Però quella sarebbe stata solo una prima tappa di un tour attraverso l’Italia, che amava ed aveva imparato a conoscere attraverso il suo lavoro.
Il giro comprendeva anche le isole dell’arcipelago toscano o forse no, perché quelle le avrebbe voluto visitare su una barca a vela di sicuro non nel mese di Agosto.
Avrebbe desiderato scendere verso Roma attraverso la Toscana e l’Umbria per restare diversi giorni lì, mentre assaporava il fascino di quei ruderi e chiese che aveva imparato ad amare durante le lunghe camminate in attesa della cena serale.
Ora però era deluso da Micaela, dalla persona amata che non rispondeva alle sue aspettative, che peraltro non erano realistiche. L’effetto dell’innamoramento era di farlo fantasticare, cosa piacevole e innocua se lui si manteneva nei limiti della realtà, ma purtroppo aveva ecceduto senza tener conto delle possibili reazioni. Aveva vissuto in sogno un senso raffinato della bellezza che ricercava in tutto ciò che lo circondava. Tuttavia non era stato molto pratico e sarebbe stato meglio rimandare a un altro momento tutte le questioni che richiedevano un giudizio sicuro nelle relazioni interpersonali, ma ormai la frittata era stata fatta.

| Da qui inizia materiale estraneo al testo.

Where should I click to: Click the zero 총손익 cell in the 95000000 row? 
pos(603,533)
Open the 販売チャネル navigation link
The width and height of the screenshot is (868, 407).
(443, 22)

Matteo era un sognatore incallito per effetto della timidezza innata e della paura ad esternare i propri sentimenti. Spesso durante i lunghi viaggi sognava situazioni impossibili a realizzarsi dove lui era concupito dall’amore segreto di turno. La ragazza, di cui si era innamorato senza che lei lo sospettasse minimamente, lo blandiva, lo circuiva, mentre lui glaciale ed algido si faceva pregare per accettare il corteggiamento.
Era intelligente, colto e raffinato qualità che esprimeva con naturalezza, sapeva parlare con criterio e proprietà, misurato ed attento, ma spesso rovinava tutto con uscite infelici che ferivano l’interlocutore.
Anche ieri non aveva percepito che Micaela era concentrata solo ed unicamente sugli esami che doveva sostenere mentre non c’era posto per altre divagazioni personali. Però lui non ascoltava ed era infastidito dal quel chiacchiericcio su qualcosa che non lo interessava. Per questo motivo aveva esternato quella proposta inopportuna sia per il tono di voce sia nel modo di esporla che aveva troncato bruscamente il loro rapporto.
Ora si stava domandando come avrebbe potuto riallacciare il discorso interrotto perché non riusciva a trovare una leva da usare per toccare la sensibilità di Micaela.
“E’ tutto compromesso oppure posso ancora sperare?” si chiedeva ansioso quando una breve melodia gli annunciava l’arrivo di un SMS.
Era Laura, che lo invitava ad unirsi a lei per visitare la mostra sull’arte orafa nel Salone. Lei faceva di tutto per farsi notare, ma lui non era molto propenso ad intavolare una relazione perché la riteneva troppo aggressiva e poco dolce.

“Non è la donna che cerco” si diceva sempre
“Cosa faccio?” si domandò smarrito finché decise di accettare l’invito e di trovarsi in Piazza delle Erbe fra mezz’ora.